REQUEST: From the data below, extract each line that contains the string "procrastination", with uppercase and lowercase letters treated as different.

DATASET RECORDS:
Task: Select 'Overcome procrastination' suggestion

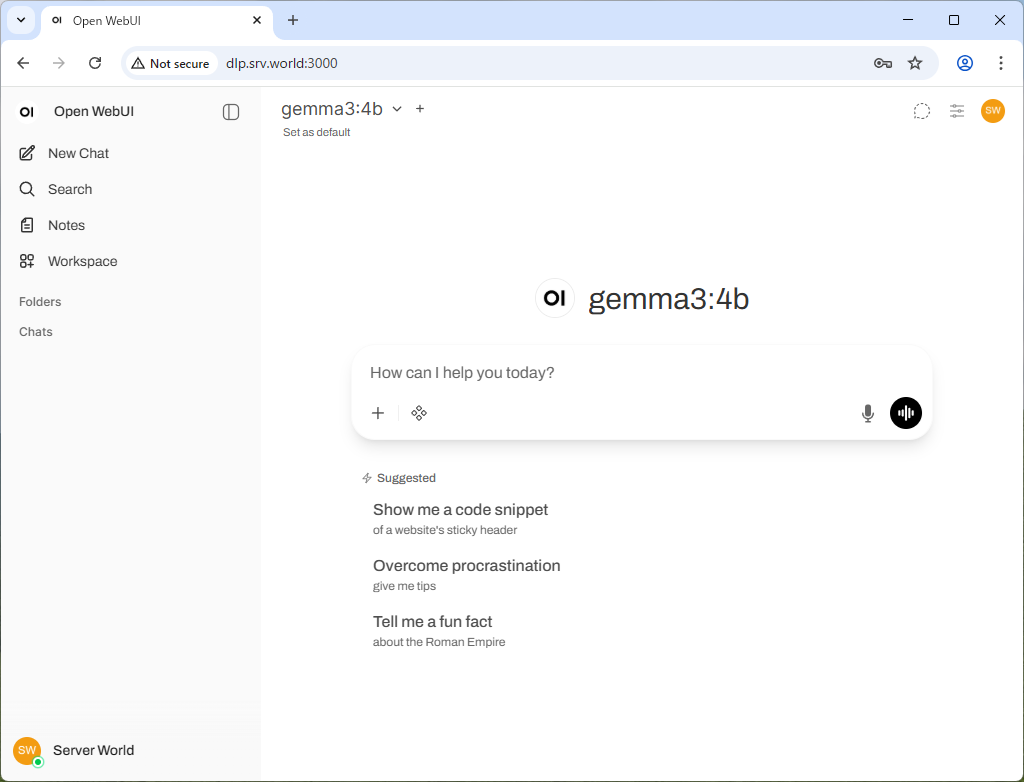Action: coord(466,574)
* * *
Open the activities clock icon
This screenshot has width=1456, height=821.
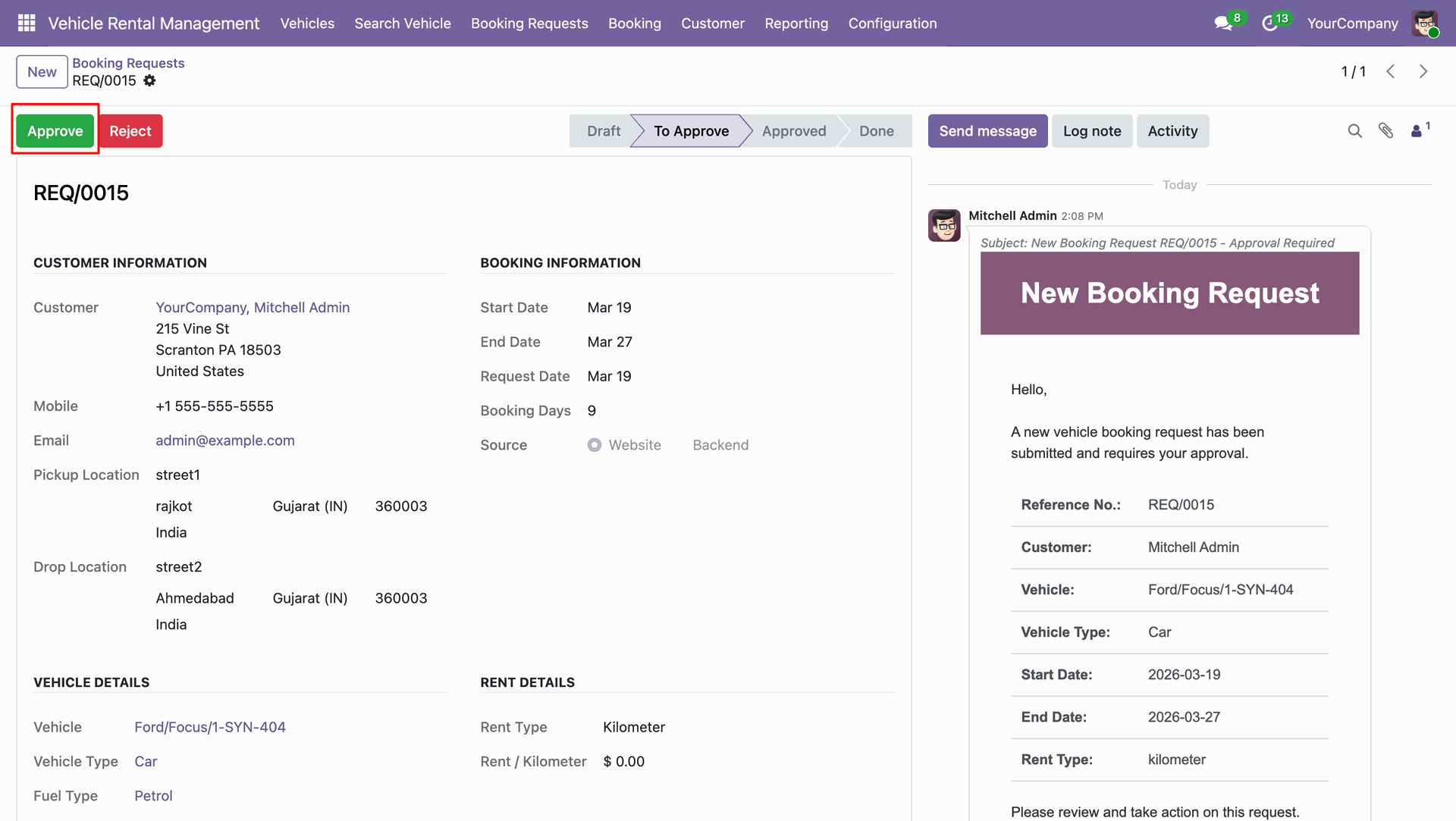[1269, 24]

SOLUTION:
Task: Select 'Overcome procrastination' suggestion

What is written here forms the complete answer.